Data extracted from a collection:
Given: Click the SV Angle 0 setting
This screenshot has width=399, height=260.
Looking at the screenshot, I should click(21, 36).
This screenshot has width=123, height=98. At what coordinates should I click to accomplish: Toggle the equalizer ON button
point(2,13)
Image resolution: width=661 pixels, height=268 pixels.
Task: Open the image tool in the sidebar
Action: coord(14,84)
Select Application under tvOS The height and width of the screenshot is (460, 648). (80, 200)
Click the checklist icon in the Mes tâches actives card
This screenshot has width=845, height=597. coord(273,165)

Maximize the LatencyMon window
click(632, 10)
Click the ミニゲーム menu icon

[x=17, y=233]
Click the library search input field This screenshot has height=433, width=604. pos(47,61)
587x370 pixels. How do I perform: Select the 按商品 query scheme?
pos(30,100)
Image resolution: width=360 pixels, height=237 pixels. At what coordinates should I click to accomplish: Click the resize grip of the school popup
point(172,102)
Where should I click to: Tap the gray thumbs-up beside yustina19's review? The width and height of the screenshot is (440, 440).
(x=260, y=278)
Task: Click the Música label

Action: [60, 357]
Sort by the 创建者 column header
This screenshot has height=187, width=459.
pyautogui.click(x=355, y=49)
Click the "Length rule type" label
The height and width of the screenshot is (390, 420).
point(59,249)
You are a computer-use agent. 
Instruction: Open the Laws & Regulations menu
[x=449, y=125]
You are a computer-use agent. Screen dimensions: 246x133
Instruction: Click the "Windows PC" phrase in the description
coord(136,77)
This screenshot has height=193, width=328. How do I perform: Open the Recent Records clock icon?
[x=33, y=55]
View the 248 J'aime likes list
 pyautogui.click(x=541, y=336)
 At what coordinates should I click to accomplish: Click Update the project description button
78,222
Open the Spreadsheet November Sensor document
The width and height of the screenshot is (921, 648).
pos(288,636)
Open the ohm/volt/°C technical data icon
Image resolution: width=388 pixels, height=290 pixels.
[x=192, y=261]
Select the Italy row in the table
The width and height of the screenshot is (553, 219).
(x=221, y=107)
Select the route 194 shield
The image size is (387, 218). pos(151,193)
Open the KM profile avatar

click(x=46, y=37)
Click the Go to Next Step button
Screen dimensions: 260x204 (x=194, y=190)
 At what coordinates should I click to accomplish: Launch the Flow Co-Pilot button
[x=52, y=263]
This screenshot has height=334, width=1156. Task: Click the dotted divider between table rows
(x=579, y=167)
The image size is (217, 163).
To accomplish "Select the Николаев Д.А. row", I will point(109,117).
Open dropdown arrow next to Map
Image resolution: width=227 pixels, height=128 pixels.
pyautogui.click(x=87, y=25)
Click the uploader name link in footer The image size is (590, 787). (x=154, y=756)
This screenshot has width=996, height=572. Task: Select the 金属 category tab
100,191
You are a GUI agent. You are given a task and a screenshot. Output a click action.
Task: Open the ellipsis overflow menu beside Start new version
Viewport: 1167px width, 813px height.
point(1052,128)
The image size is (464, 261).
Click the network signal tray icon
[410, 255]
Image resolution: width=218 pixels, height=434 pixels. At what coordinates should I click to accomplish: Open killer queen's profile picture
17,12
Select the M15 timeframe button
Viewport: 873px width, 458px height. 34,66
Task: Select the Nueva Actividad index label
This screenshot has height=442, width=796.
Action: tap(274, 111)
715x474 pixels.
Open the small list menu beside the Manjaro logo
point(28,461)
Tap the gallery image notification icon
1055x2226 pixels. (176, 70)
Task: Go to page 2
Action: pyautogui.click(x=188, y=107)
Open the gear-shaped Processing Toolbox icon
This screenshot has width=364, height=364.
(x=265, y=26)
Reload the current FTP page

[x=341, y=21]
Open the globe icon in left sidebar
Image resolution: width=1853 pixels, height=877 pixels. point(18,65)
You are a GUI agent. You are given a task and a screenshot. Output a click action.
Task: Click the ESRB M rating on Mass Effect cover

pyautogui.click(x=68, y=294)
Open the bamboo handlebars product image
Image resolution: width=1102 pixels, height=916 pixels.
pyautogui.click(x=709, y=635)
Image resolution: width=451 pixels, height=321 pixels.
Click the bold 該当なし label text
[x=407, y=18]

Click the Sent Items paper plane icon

EXERCISE DESCRIPTION:
Among the lines above, which contain the word "agent"? Copy every one.

YOUR RESPONSE:
You are a computer-use agent. 
You are a computer-use agent. Screen dimensions: 246x133
You are a GUI agent. You are given a task and a screenshot. Output a click action.
You are a GUI agent. You are given a task and a screenshot. Output a click action.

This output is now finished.